People have been selectively breeding dogs for a very long time. This has been practiced mostly to accommodate with human needs, such as hunting prey, guarding property, or herding livestock. Throughout the ages humans have managed to create more than three-hundred breeds of dogs that did not exist before.

However this process of selective breeding has not come without it’s consequences. Evolution is very good at making healthy breeds of a species, after all that is it’s entire purpose; to make a species more adaptable and suited towards it’s environment. Nature is very good at this, humans however, not so much. Purebred dogs are actually the most susceptible to getting chronic health problems.

A reoccurring theme in the conditions that breeds of dogs can be affected by is that they are “congenital” conditions, meaning they are directly the result of the dog’s genes.

Small Dog Breed Issues

Some dogs have been bred for purely aesthetic reasons. Take bulldogs for example, while bred by humans to be cute, their squished faces have created respiratory issues for them as a breed. Their small, short noses have created a shorter air passage to the lungs than in other breeds. This is known as Brachycephalic Airway Syndrome and is very common in small breeds like Pugs, Pomeranians, Shih Tzus, and Chihuahuas.

Small dogs of the toy and tea cup variety are known to suffer from heart problems at a much higher rate than that of large dogs. Their hearts beat at a much faster rate than that of larger dogs, up to 160 beats per minute, which causes a good amount of strain on such a little body.

Small dog breeds are at a risk of Patellar Luxation, known as a “floating kneecap,” which is when a dog’s kneecap becomes dislocated from it’s regular position. This condition usually becomes apparent in the dog’s atypical movement, and can seemingly occur out of the blue.

Another common affliction for the smaller breeds is pancreatitis, developed when the pancreas becomes inflamed. The pancreas is essential in producing enzymes that digest food and produce insulin. When affected this has many side-effects such as vomiting, diarrhea, and many others that are very uncomfortable for your dog.

Large Dog Breed Issues

Large selectively bred dogs are also not immune to the issues created by humans interfering with nature. Large dogs also have a plethora of problems to deal with, ranging from mild annoyances to serious issues.

Somewhere around one-fifth of all dogs are affected by atopic dermatitis, which is itchy, inflamed skin. While are dogs can be affected, Dalmatians and large Terrier breeds are the most susceptible. In extreme cases, this condition can lead to skin infections.

Some of the largest breeds of dogs such as Great Danes, Mastiffs, German Shepherds and Saint Bernards are much more likely than their smaller relatives to have orthopedic issues such as hip dysplasia, which is a congenital condition. The wearing on their hip joints is what leads a lot of these bigger dogs to develop arthritis in their later years. The wider the hips in a breed, the more likely they are to be affected.

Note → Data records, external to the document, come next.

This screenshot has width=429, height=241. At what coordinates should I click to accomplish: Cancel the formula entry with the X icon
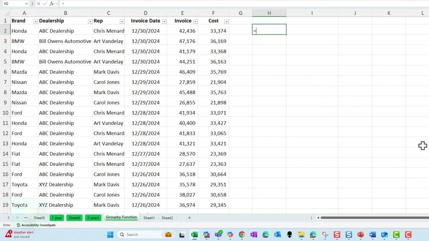39,4
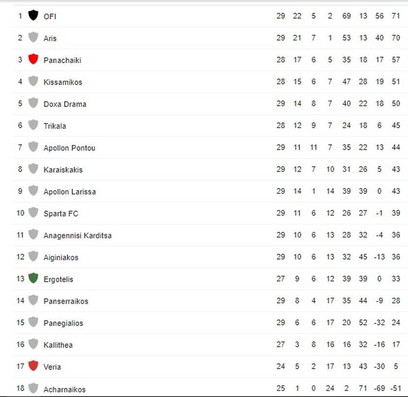Viewport: 408px width, 397px height.
Task: Open the Karaiskakis team link
Action: click(x=63, y=170)
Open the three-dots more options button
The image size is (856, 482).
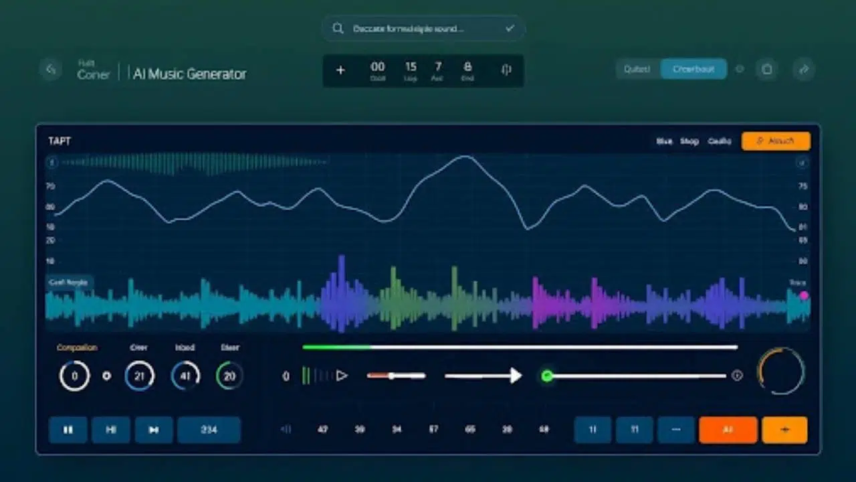coord(675,430)
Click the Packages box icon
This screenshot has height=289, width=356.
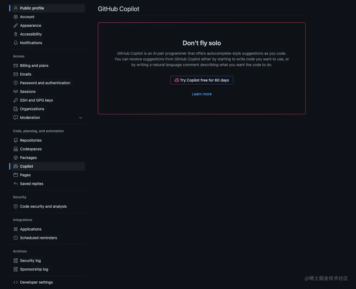(15, 157)
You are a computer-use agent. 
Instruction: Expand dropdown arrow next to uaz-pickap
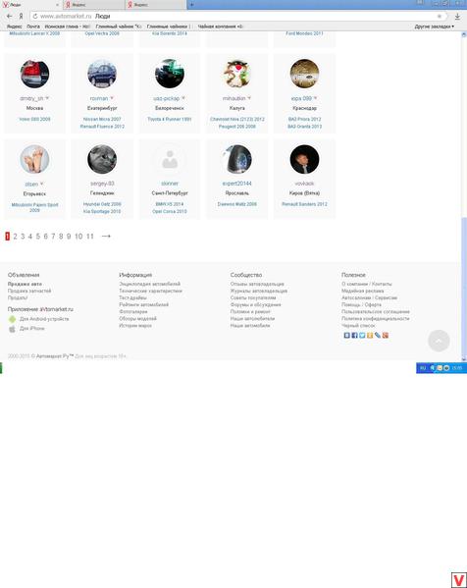(x=183, y=98)
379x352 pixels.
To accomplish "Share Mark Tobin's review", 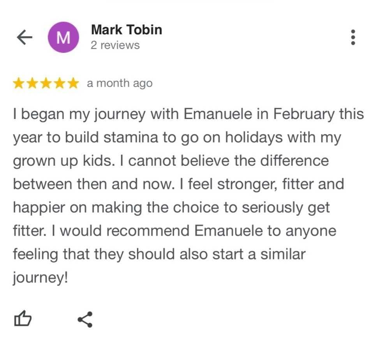I will 85,319.
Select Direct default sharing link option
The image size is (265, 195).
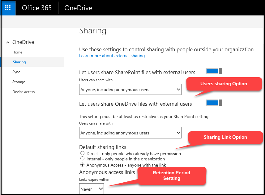pyautogui.click(x=82, y=153)
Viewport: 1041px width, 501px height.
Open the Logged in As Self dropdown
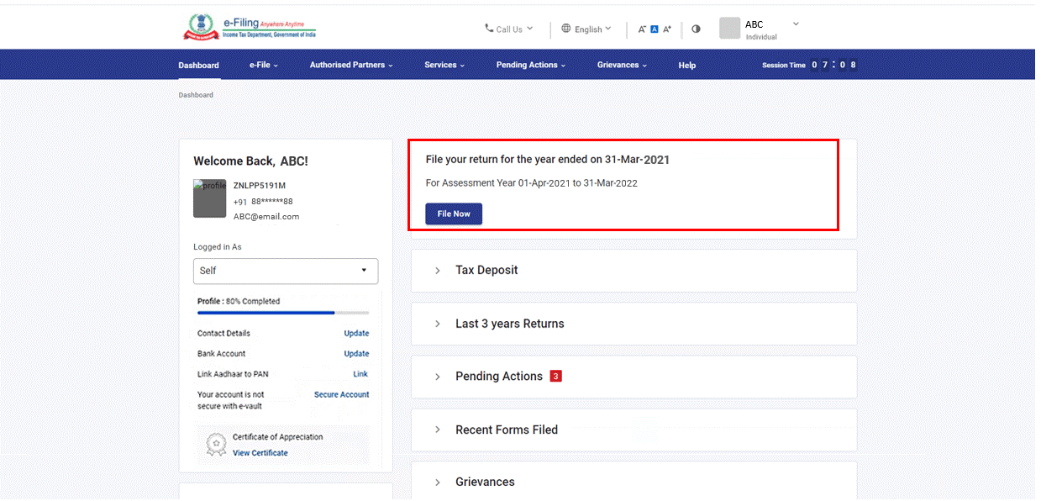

These large breeds of large dogs are also known to be much more likely to be predisposed to cancer, which is heavily caused by genetics. Some of the most common that occur frequently with them are bone cancer and gastric cancer.

Selective breeding has even caused autoimmune problems in purebred dogs. This immune system is responsible in people and in animals to fight off foreign invaders of the body. Several autoimmune issues have been noted in these selectively bred dogs. Signs that your dog may be afflicted by one of these conditions include a loss of appetite, fever, and lethargy.

Some dogs, most notably Bassett Hounds, even have issues with blood disorders. This is a major issue, as it affects the blood’s ability to clot after an injury. This can lead to hemorrhaging and bruising. Clotting issues are especially serious with Dobermans, who are the most likely to be afflicted with Von Willebrand’s disease, yet another genetic condition caused by human breeding.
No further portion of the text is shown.